Historic Route 66 became Central Avenue as it ran through downtown Albuquerque. (Â© Media Placitas LLC)
Updated: Thursday, 05 Jan 2012, 6:28 PM MST
Published : Monday, 31 Aug 2009, 6:06 PM MDT
ALBUQUERQUE (KRQE) - Long the home to prehistoric and native peoples the place now known as New Mexico gained its new identity when Spanish soldiers, settlers and priests pushed north from Old Mexico. Today the state enjoys a rich community on nearly two million residents, one of the most diverse in the nation, stretching from the deserts bordering Old Mexico to the high country of the Rocky Mountains.
History here runs deep rife with tragedy and triumph with some wounds from generations back still unhealed. The land has known war as well, rival tribes in conflict, settlers and natives unable to achieve peace, revolution within Mexico, declared war first between the United States and Mexico and then the Union and Confederacy and finally cowboys including Billy the Kid choosing up sides in the Lincoln County War. Only after the railroad arrived did modern New Mexico begin to take shape as isolation ended and tourists and business people recognized the beauty, culture and opportunities of the once-foreign land.
Agriculture remains an important element of the economy from chile farmers in the Rio Grande to Pecos valleys to cattle on summer grazing lands in the national forests. The national government has played a major commercial role since territorial days starting with local contracts to provide food and forage for military outposts. World War Two first brought atomic scientists to the top-secret lab at Los Alamos and then turned former cattle ranches between Las Cruces and Alamogordo into White Sands Missile Range , a center of rocket research and the only place outside California and Florida to host a space shuttle landing. Energy production also fuels the economy with major oil and gas fields centered around Farmington and Hobbs, abundant coal deposits in the northwest feeding power plants and a new and growing industry built on wind turbines sprouting in the northeast.

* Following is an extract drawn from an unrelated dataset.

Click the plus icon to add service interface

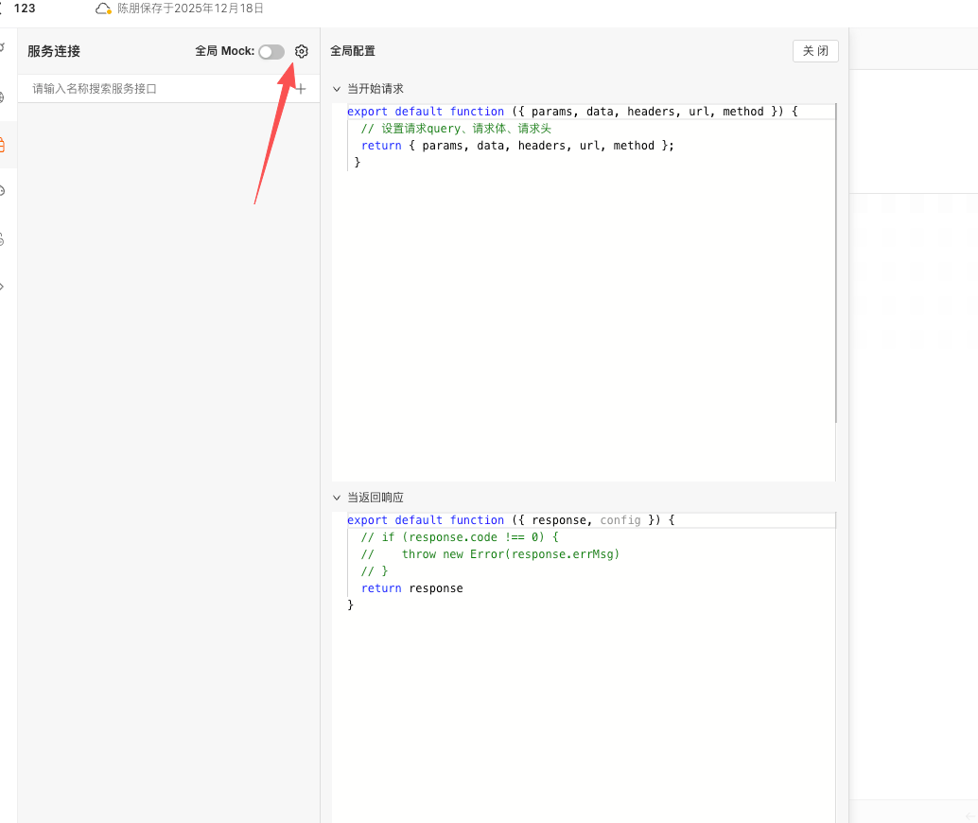point(301,89)
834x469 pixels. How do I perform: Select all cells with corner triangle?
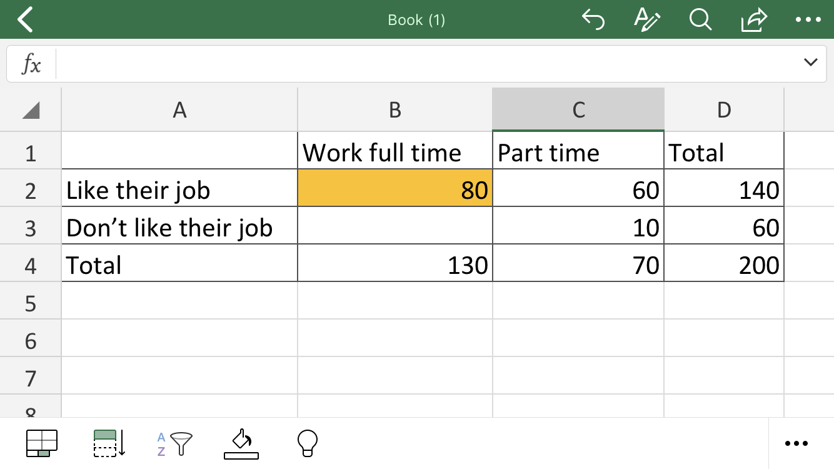(x=31, y=111)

Commerce diversified over time with the railroad after 1880 bringing increasing numbers of tourists who then helped to create a market for Native American art. Painters soon discovered the clear air and pure light of Taos and Santa Fe further spreading interpretations of what makes New Mexico special. As the community of fine artists grew it attracted novelists and musicians both as newcomers and from people within the local inspired by the possibilities. Even a territorial governor, Lew Wallace, when he was coping with politics and Billy the Kid, found time to write the novel "Ben Hur."
Moviemakers soon discovered New Mexico with cowboy star Tom Mix taking up residence Las Vegas, locale for dozens of pre-sound Westerns. Movie production is again big business around the state, and careful viewers can once more spot the country around Las Vegas on the screen.
The many cultures which made New Mexico remain vibrant fostering fairs, fiestas, feast days and other celebrations welcoming visitors to experiences not found elsewhere.
Pueblos and tribal nations hold public events asking only respect for their varied rules and customs. The American West lives on in
rodeos held throughout the state from high school through professional levels at local arenas and the annual New Mexico State Fair. Residents and visitors enjoy an abundance of museums preserving not only the
history of the state but its cultures, artists, industries, space flight and even the space aliens believers say crashed near Roswell. Coming up in 2012 New Mexico will celebrate its
statehood centennial , and the city of Santa Fe found in 1609 already is noting its
400th anniversary .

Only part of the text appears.